## Exercise instructions
A) In the Subzero ARM commit page, which two registers get a new classification so that they are no longer "CalleeSave"?
B) Pick up the Subzero ARM commit page right after its last line and keep it going.

## Passage shown
• • • • • • •
Subzero ARM: addProlog/addEpilogue -- share some code with x86. Split out some of the addProlog code from x86 and reuse that for ARM. Mainly, the code that doesn't concern preserved registers or stack arguments is split out. ARM push and pop take a whole list of registers (not necessarily consecutive, but should be in ascending order). There is also "vpush" for callee-saved float/vector registers but we do not handle that yet (the register numbers for that have to be consecutive). Enable some of the int-arg.ll tests, which relied on addPrologue's finishArgumentLowering to pull from the correct argument stack slot. Test some of the frame pointer usage (push/pop) when handling a variable sized alloca. Also change the classification of LR, and PC so that they are not "CalleeSave". We don't want to push LR if it isn't overwritten by another call. It will certainly be "used" by the return however. The prologue code only checks if a CalleeSave register is used somewhere before deciding to preserve it. We could make that stricter and check if the register is also written to, but there are some additional writes that are not visible till after the push/pop are generated (e.g., copy from argument stack slot to the argument register). Instead, keep checking use only, and handle LR as a special case (IsLeafFunction). BUG= https://code.google.com/p/nativeclient/issues/detail?id=4076 R=stichnot@chromium.org Review URL: https://codereview.chromium.org/1159013002

commit: 0fa6c5a062f465360448a672abed3b916b413ca8 [log] [tgz]
author: Jan Voung <jvoung@chromium.org> Mon Jun 01 11:04:04 2015 -0700
committer: Jan Voung <jvoung@chromium.org> Mon Jun 01 11:04:04 2015 -0700
tree: a20e79ef942d5c211cb1fa4633ca4fc53d824005
parent: c77f817f923b2fcbf043da76e1a3066f7729aef2 [diff] [blame]
diff --git a/src/IceTargetLoweringARM32.cpp b/src/IceTargetLoweringARM32.cpp
index 2305a1b..e160a3c 100644
--- a/src/IceTargetLoweringARM32.cpp
+++ b/src/IceTargetLoweringARM32.cpp

@@ -126,10 +126,17 @@
 // Stack alignment
 const uint32_t ARM32_STACK_ALIGNMENT_BYTES = 16;
 
+// Value is in bytes. Return Value adjusted to the next highest multiple
+// of the stack alignment.
• • • • • • •
## Data shown
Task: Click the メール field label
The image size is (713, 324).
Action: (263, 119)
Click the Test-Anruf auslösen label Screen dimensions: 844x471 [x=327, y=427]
• • • • • • •
## Written responses
A) LR and PC.

B)
+uint32_t applyStackAlignment(uint32_t Value) {
+  return Utils::applyAlignment(Value, ARM32_STACK_ALIGNMENT_BYTES);
+}
+
 } // end of anonymous namespace
 
 TargetARM32::TargetARM32(Cfg *Func)
-    : TargetLowering(Func), UsesFramePointer(false) {
+    : TargetLowering(Func), UsesFramePointer(false), NeedsStackAlignment(false),
+      MaybeLeafFunc(true), SpillAreaSizeBytes(0) {
   // TODO: Don't initialize IntegerRegisters and friends every time.
   // Instead, initialize in some sort of static initializer for the
   // class.
@@ -396,21 +403,21 @@
     } else if (Ty == IceType_i64) {
       if (NumGPRRegsUsed >= ARM32_MAX_GPR_ARG)
         continue;
-      int32_t RegLo = RegARM32::Reg_r0 + NumGPRRegsUsed;
-      int32_t RegHi = 0;
-      ++NumGPRRegsUsed;
+      int32_t RegLo;
+      int32_t RegHi;
       // Always start i64 registers at an even register, so this may end
       // up padding away a register.
-      if (RegLo % 2 != 0) {
-        ++RegLo;
+      if (NumGPRRegsUsed % 2 != 0) {
         ++NumGPRRegsUsed;
       }
-      // If this leaves us without room to consume another register,
-      // leave any previously speculatively consumed registers as consumed.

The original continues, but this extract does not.